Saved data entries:

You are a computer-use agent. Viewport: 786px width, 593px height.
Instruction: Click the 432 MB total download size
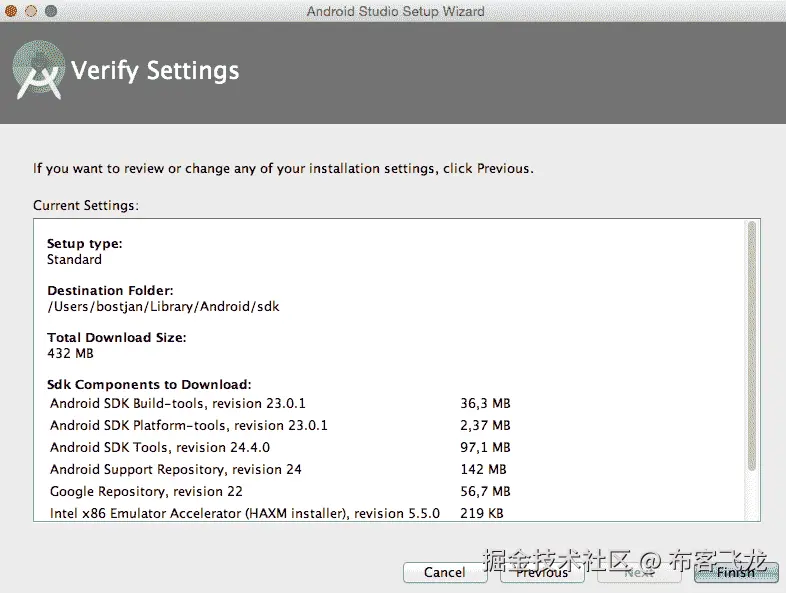click(x=70, y=354)
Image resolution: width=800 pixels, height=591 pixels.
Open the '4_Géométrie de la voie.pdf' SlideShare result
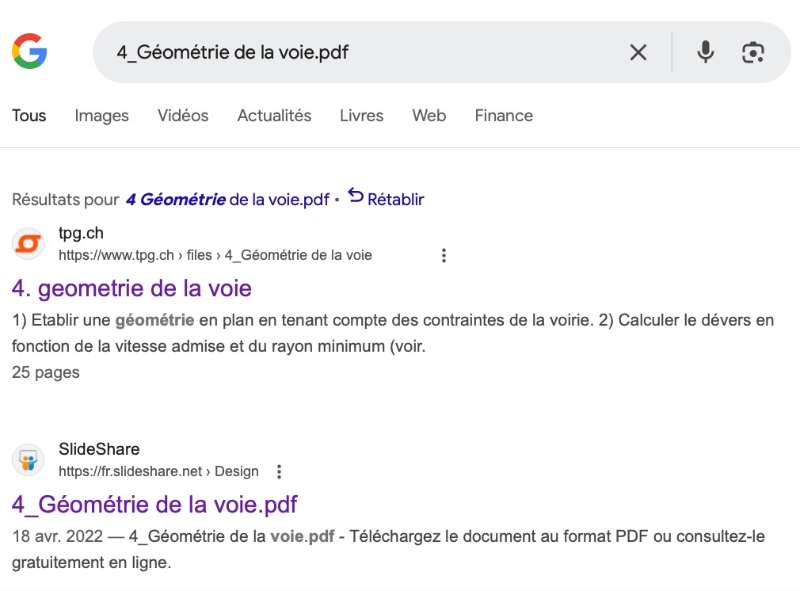[154, 504]
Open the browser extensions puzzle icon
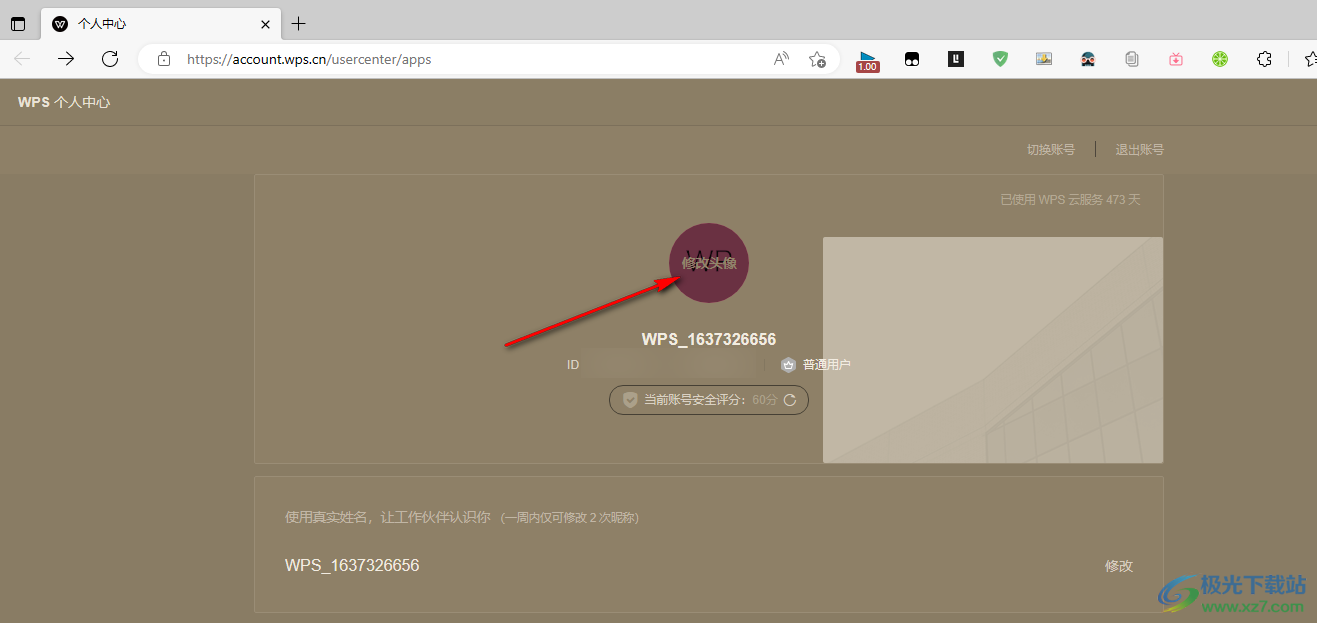Screen dimensions: 1317x623 1264,59
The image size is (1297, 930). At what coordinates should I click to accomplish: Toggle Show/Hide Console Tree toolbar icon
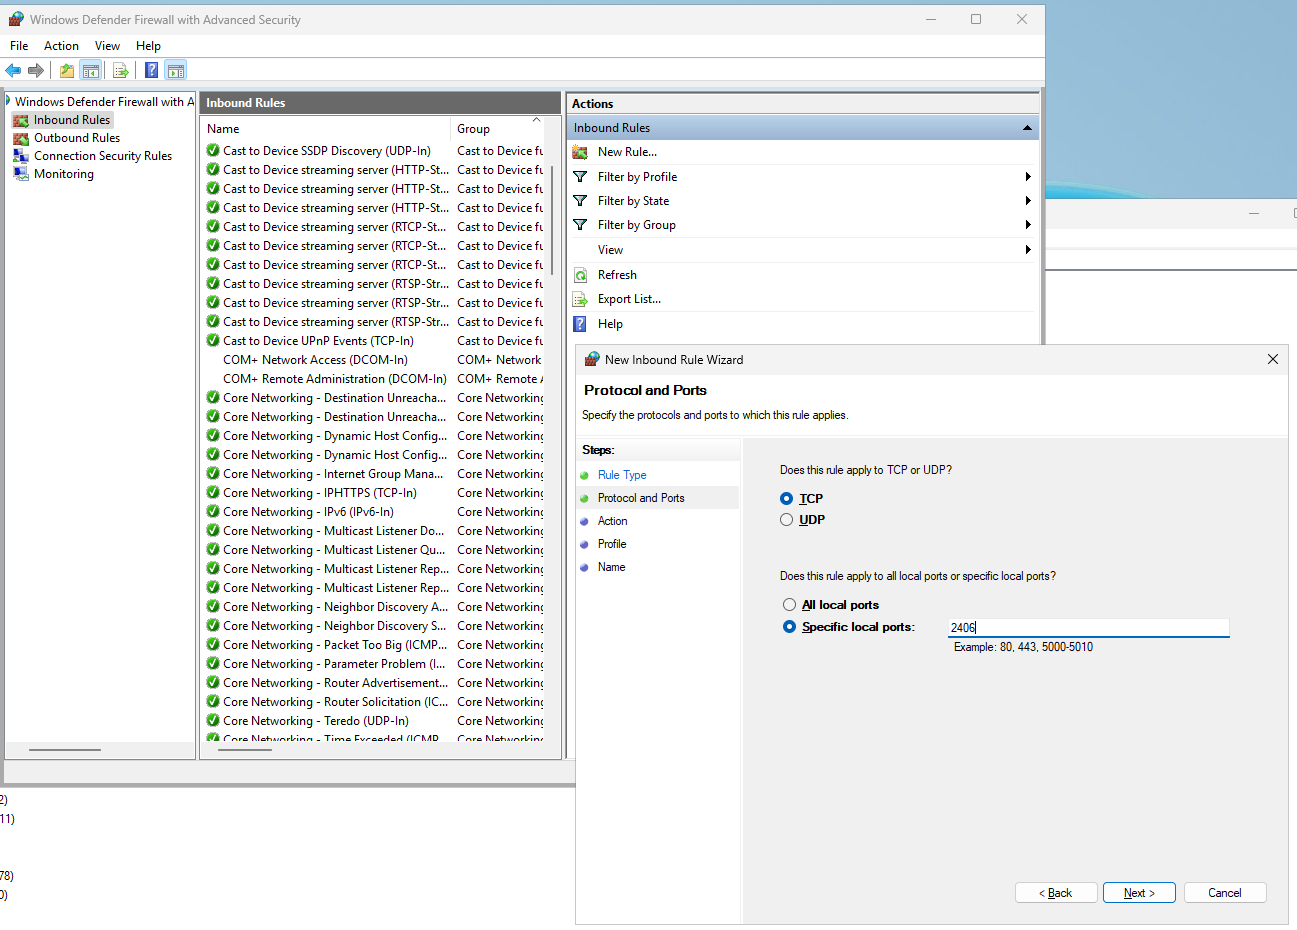(91, 70)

### What is required
The expected output is one number, the tally of lines above containing "height".

### Answer
2